Una pastilla rosa cambió mi vida para siempre. Pasé de ser el hijo único y orgullo de papá a convertirme en su princesa. Mamá me enseñó a vivir como mujer, papá terminó aceptándolo… y Adrián, mi mejor amigo, se volvió mucho más que eso. Ahora salimos, me regala flores y me detona siempre que puede.
Una tarde, Adrián pasó por mí justo después de comer. Papá lo saludó con la confianza de siempre, como si lo considerara parte de la familia.

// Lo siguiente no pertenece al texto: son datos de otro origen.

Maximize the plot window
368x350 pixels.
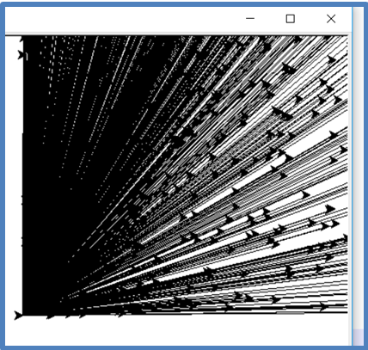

Yo bajé las escaleras con un vestido que mamá había elegido conmigo esa mañana, y que, según ella, “le encantaría a Adrián”.
El camino en su auto fue un juego silencioso de miradas y sonrisas. Su mano descansó sobre mi rodilla como si perteneciera ahí desde siempre, luego fue subiendo hasta tocar mí intimidad y yo no hice nada por apartarlo.
En su departamento, la conversación apenas duró unos minutos antes de que las palabras se quedaran cortas. Adrián se acercó, y sentí cómo todo se reducía a su presencia, a su mirada fija en mí, a ese bulto en su entrepierna, esa energía masculina que yo ya no tenía y que me envolvía. Cada gesto suyo era más decidido, más seguro, y yo me descubrí respondiendo con la misma intensidad.
No hacía falta decir nada; ya sabíamos qué queríamos. Y cuando finalmente nos dejamos llevar, lo único que importaba era ese momento, sus embestidas se sentían en mí pelvis en mí vientre, sentía que se me salían los ojos y ese vértigo de sentir que, pese a todo lo que había cambiado en mí, esto se sentía completamente natural.
Al final, recostada a su lado, escuché su voz baja decir:
—No puedo creer que me terminaría enamorando de ti.
Yo tampoco podía creerlo. Pero ahora, con su mano recorriendo mí espalda, con mi cara apoyada en su pecho, sabía que ahora me encanta ser mujer.